Tuesday 23 February 2010

Now boarding

The day has come! I'm off to First Life on flight 1001. And it's one way.
I met Fishie one last time. I cried a lot, hating that I won't see her again, ever. I really do love her. But she understands why I'm leaving. Thank you for coming to see me off, sötnos.
The others said I shouldn't leave, because they like SL a lot and so should I. But I'm off anyhow. I want to have all the fun in First Life. In Real Life. In Emmi life. Where there's tea and stuff.

So now the adventure moves on to First Life, and I'm all excited about it. Despite what I leave behind.

And you know, they say there are movies on board. And blankets. And little bags of peanuts, which I've been dying to try since the peanut guy spoke about them first time, such a long time ago.

Yes, this is where my real adventure begins.

If I didn't catch you to talk to you before today... tc. Thank you ever so much for your friendship. You know I've loved having you around, and the other way round. (The latter meaning being around you, because I can't really know about the other thing, you loving having me around, can I.)

Omg, they just spoke on the stream: "Passenger Boa, immediately go to the gate, or we will proceed to unload your luggage." Omg, where's the gate? What's a gate? Well, my legs are moving, so I guess I've got an angel still watching over me and handling this for me. She doesn't want me to miss my flight, I bet, or she won't have me around very soon. Where am I to sleep, btw? Will I have a bed of my own?

And, hey, "unload your luggage"? They can't, because I'm travelling with hand luggage only. Most of the stuff in my inventory was no transfer, so I had to leave it behind. I really didn't keep much of the rest, either, because there are shops irl, too, aren't there? So I gave stuff away. And I set the Black Cat Avatar free in one of the sims, because it can't come along. Just leave it alone if you see it. Don't keep it.

Here's where I should say brb. But that one won't work, will it. Neither will cu. I've had no problems whatsoever speaking before, but right now I find myself at a loss of words. I hate leaving. But love going. And more words won't change a thing.

tc

won't brb

/me boards, takes her seat, and, after ogling the tray of complimentary drinkies, poofs

Who

who can? without shedding tears.









not me.

Monday 22 February 2010

1000

They say I've been alive for a thousand days. It's a lot, I know that much. Although not exactly how much. It can't be more than a million, or more than eighty, because you're supposed to live a million and eighty days, and then you're discontinued. I live, so I'm not that old yet.

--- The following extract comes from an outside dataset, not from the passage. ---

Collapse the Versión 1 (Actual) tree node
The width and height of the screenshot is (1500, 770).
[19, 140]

Sure, I'm not that good counting. But I'm not stupid. Even without counting I can say that one thousand and one is the same as having one thousand and then have yet one more. Just one more. And that's tomorrow. And that's some special day!

Sunday 21 February 2010

Big log

time has come to log. the big, big log. serval is moving to first life for good, to join me and accompany me there.

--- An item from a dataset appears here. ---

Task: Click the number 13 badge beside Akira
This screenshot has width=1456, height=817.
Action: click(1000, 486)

it's a hard thing to do, but hasn't it to be done at some point anyhow? it can't go on and on for ever, can it? especially not just for the sake of it. for some time i've been keeping serval alive only to keep her alive. since those days together with fishie, sl life has been solitary. bonds to friends were lost during those months when fishie was the focus of attention, and since then, well, let's say that serval's social life has never recovered. the reason is partly that her human's social life mainly has been really, really nice, following a move to a city of good size, a new job with many young colleagues, and lots to do.

i recently decided to have one more go, and took serval to a club similar to the one where she once used to dance. that's where she had her one and only sl job, and where she met a number of very sweet avis and had such a good time.

serval is taller than her human. that wasn't intentional, but just happened and then stayed that way for a thousand days. but in this new club, she turned out to be a shortie. the other ladies were godzilla size (as to height), and wore high heels and long flowing hairs, all of them. none of them wore their c or d cups this particular day.

serval stood watching the goings on for a while, listening to the chat, and then left, concluding this was nonsense. i myself concluded that going to such places, or keeping up the lonely drifter and shopper kind of existence, would be just more waste of life.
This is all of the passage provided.